Eleveurs-producteurs
FERME DE LA CERISEAIS
PRODUCTION Bovin viande

Julien Boulet

Localisation : Saint M'Hervé
Animaux : 200 Limousines

Projet piloté

Sur les prairies qui bordent le plan d’eau de Haute-Vilaine, à la frontière avec la Mayenne, Julien Boulet conduit le troupeau de Limousines hérité de son oncle et tisse des liens forts avec les consommateurs.

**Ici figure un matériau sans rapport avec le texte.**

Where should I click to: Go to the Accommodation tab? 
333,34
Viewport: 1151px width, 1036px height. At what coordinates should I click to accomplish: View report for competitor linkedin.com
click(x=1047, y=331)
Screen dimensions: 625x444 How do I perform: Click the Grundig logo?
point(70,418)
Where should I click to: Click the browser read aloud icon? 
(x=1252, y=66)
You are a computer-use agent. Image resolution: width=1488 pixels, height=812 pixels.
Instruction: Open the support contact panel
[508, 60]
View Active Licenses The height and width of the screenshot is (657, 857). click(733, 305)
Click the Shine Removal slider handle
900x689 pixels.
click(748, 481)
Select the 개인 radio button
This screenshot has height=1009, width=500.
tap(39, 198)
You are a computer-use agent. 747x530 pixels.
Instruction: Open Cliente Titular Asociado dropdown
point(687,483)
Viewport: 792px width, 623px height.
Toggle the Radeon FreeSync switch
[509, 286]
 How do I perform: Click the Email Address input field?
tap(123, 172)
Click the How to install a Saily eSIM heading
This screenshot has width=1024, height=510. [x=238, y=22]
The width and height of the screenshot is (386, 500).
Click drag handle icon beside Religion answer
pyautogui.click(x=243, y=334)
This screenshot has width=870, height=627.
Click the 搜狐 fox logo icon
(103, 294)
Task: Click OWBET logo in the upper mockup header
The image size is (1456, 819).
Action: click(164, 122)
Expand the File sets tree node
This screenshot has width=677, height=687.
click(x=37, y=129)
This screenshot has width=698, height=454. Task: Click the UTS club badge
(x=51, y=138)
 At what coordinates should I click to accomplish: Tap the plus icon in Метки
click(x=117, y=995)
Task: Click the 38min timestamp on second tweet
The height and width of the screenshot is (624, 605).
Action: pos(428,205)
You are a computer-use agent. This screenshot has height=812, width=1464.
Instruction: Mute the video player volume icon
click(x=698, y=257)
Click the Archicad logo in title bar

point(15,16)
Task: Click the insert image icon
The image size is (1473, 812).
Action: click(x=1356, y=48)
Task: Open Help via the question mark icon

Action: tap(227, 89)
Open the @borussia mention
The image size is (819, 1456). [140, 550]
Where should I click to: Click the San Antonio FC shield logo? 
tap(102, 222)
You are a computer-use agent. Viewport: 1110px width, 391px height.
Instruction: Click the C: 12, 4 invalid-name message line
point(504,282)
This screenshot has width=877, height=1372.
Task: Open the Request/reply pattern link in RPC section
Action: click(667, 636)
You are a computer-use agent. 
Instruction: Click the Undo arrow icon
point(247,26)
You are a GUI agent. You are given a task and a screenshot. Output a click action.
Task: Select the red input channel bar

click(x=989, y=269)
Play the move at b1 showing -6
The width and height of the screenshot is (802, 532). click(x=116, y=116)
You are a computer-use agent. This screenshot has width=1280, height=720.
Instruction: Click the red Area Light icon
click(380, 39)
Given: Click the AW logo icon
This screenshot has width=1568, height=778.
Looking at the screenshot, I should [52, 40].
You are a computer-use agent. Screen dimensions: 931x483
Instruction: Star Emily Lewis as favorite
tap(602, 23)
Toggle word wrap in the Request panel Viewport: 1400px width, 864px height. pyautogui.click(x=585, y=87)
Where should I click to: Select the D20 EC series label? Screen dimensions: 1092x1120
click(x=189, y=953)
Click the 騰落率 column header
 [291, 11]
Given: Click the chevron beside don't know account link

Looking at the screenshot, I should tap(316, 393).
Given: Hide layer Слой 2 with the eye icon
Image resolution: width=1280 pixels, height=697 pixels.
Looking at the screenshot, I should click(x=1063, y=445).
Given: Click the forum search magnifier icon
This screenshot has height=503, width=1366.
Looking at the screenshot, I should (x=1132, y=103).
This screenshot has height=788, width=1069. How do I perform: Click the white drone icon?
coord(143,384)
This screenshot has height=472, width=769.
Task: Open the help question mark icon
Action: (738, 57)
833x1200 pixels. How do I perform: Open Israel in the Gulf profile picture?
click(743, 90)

Saint M’Hervé, Ille-et-Vilaine, « à la frontière entre la Bretagne et la France ». Julien Boulet a repris la suite de l’exploitation de son oncle il y a six ans, une ferme spécialisée en race Limousine depuis 1978. Aujourd’hui seul aux manettes d’un troupeau de 70 mères allaitantes pour un total d’environ 200 bêtes comprenant génisses, veaux, taureaux et bœufs, le Breton « de parents non-agriculteurs » – le père est plombier-chauffagiste et la mère exerce à la SVA Jean Rosé – se souvient avoir « toujours voulu être dehors avec les animaux et travailler la terre ». C’est alors vers son oncle qu’il se tournera au moment de se dessiner un métier. Ou plus particulièrement vers des études en alternance « en spécialisation bouchère, dans la viande bovine et l’apprentissage de la découpe ». Son bac pro boucher-charcutier-traiteur en poche et après quelques services de remplacement dans les fermes des environs, ce passionné investit l’exploitation familiale, retape un bâtiment jugé trop vétuste et se lance dans le monde de l’élevage de Limousines.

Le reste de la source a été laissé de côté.